4. The variant of claim 1, which is a heterodimer, resulting from association of a first and a second monomer having different mutations in positions 26 to 42 and 44 to 77 of I-CreI, said heterodimer being capable of cleaving a non-palindromic DNA target sequence.

5. The variant of claim 4, resulting from association of a first and a second monomer having different mutations in positions 26, 28, 42, 44, 68, 77 of I-CreI, said heterodimer being capable of cleaving a non-palindromic DNA target sequence.

6. The variant of claim 4, obtained by: (i) constructing a third series of variants comprising at least one additional substitution in at least one of the monomers in said heterodimers; and(ii) combining said third series variants (i) and screening resulting heterodimers for altered cleavage activity against said DNA target.
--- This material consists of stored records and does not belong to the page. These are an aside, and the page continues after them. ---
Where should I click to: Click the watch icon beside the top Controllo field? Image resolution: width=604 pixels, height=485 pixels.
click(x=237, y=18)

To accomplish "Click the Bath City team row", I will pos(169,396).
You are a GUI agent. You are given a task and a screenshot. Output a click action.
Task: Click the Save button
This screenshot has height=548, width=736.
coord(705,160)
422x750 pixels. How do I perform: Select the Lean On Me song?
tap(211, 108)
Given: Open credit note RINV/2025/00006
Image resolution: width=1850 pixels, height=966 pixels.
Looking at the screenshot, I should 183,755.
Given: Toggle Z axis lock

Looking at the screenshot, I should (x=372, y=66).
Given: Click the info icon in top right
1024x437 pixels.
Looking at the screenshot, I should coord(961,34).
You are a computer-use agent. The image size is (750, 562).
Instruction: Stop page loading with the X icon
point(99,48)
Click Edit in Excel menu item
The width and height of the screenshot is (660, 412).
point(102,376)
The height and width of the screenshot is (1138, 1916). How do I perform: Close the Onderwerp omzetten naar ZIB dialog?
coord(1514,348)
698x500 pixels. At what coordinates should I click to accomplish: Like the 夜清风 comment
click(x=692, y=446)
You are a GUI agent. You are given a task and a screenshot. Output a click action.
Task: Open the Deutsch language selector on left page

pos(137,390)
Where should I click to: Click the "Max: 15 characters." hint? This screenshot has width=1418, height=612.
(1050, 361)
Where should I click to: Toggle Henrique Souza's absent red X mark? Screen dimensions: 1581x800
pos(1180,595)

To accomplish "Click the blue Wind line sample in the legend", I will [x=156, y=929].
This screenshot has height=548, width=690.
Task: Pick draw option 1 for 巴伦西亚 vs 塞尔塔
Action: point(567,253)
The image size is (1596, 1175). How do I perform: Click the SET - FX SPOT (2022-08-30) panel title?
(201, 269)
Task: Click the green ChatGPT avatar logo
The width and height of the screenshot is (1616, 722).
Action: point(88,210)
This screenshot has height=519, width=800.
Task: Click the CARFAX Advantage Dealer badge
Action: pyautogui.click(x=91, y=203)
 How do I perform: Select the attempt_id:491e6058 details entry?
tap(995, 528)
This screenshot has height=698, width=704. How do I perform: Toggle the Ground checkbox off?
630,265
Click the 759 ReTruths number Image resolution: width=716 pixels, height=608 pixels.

7. The variant of claim 4, wherein in (i) said at least one substitution are introduced by site directed mutagenesis in a DNA molecule encoding said third series of variants, and/or by random mutagenesis in a DNA molecule encoding said third series of variants.

8. The variant of claim 4, wherein: (i) and (ii) are repeated at least two times; andthe heterodimers selected in (i) of each further iteration are selected from heterodimers screened in (ii) of a previous iteration which showed increased cleavage activity against said DNA target.

9. The variant of claim 1, wherein a residue at position 75 of I-CreI is not substituted.

10. The variant of claim 1, comprising a substitution on the entire I-CreI sequence improving binding and/or the cleavage properties of the variant towards said DNA target sequence.

11. The variant of claim 10, wherein the substitution involves replacement of initial amino acids with at least one amino acid selected from the group consisting of A, D, E, F, G, H, I, K, M, N, P, Q, R, S, T, Y, C, W, L and V.

12. The variant of claim 11, which is an obligate heterodimer, wherein a first and a second monomer, respectively, further comprises a D137R mutation and a R51D mutation.

13. The variant of claim 12, wherein the first monomer further comprises K7R, E8R, E61R, K96R and L97F or K7R, E8R, F54W, E61R, K96R and L97F mutations, and the second monomer further comprises K7E, F54G, L58M and K96E or K7E, F54G, K57M and K96E mutations.

14. The variant according to claim 1, wherein said variant consists of a single polypeptide chain comprising two monomers or core domains.

15. The variant of claim 14, comprising a first and second monomer connected by a peptide linker.

16. A polynucleotide fragment encoding the variant of claim 1.

17. An expression vector comprising the polynucleotide fragment of claim 16.

18. A process for genome engineering, the process comprising contacting the variant of claim with a cell.